How does strength training improve swimming performance?
-Strength training improves swimming by building the muscles used in swimming, particularly the core, shoulders, and lats. Exercises such as shoulder flies, pull-ups, and core strengthening routines boost power, enabling swimmers to pull more water with each stroke and swim faster.
What are the three types of workouts essential for a swimmer's training plan?
-The three key types of workouts for swimmers are threshold, VO2 max, and speed endurance. These workouts, when systematically included in a training schedule, target different energy zones and are essential for improving swimming performance and preventing plateaus.
How can swimmers increase their 'feel for the water'?
-To increase their 'feel for the water,' swimmers should focus on engaging the correct hand and wrist positions, ensuring a firm grip on the water during each stroke. Additionally, practicing proper body alignment and technique will help them feel more connected to the water, improving their efficiency.
What role does swim nutrition play in performance?

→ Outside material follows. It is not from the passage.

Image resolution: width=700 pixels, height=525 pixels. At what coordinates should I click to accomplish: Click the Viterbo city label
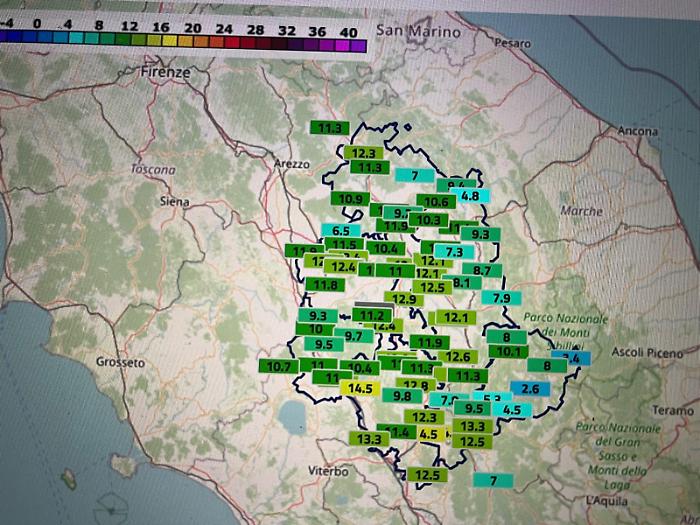(x=328, y=470)
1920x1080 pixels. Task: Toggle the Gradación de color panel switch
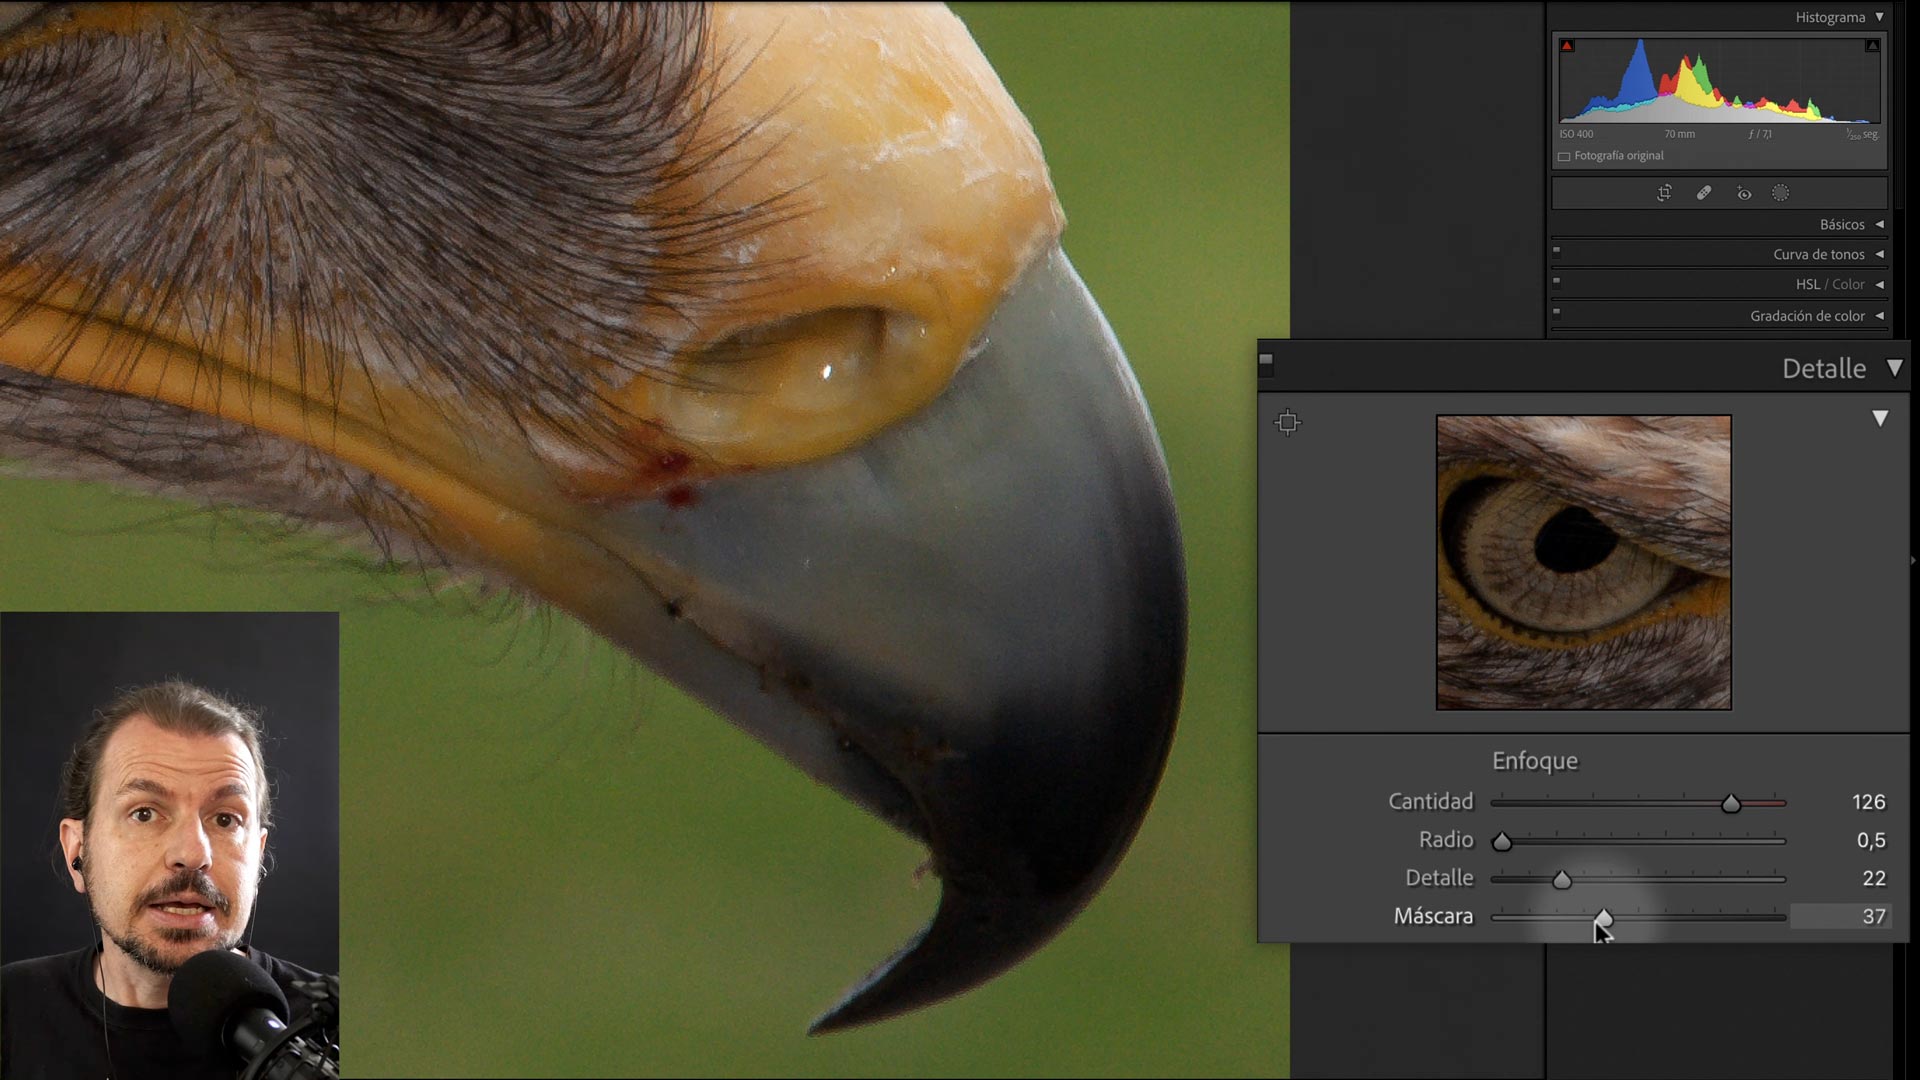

-Swim nutrition plays a crucial role in maintaining energy levels during long training sessions. Swimmers should consume carbohydrates before and during workouts to replenish glycogen stores and maintain peak performance. Post-workout nutrition, including protein and carbs, aids recovery and muscle repair.
Why is it important for swimmers to train with others who are better than them?
-Training with swimmers who are more experienced or faster pushes you to perform at a higher level. It provides motivation, encourages better technique, and accelerates improvement by providing opportunities for feedback and learning from those who excel.
How does consistency contribute to swimming improvement?
-Consistency is key to improving in swimming. Even if your training plan isn't perfect, staying consistent will help you progress. Over time, consistent practice builds skill, strength, and technique, ultimately helping you break through plateaus and continue improving.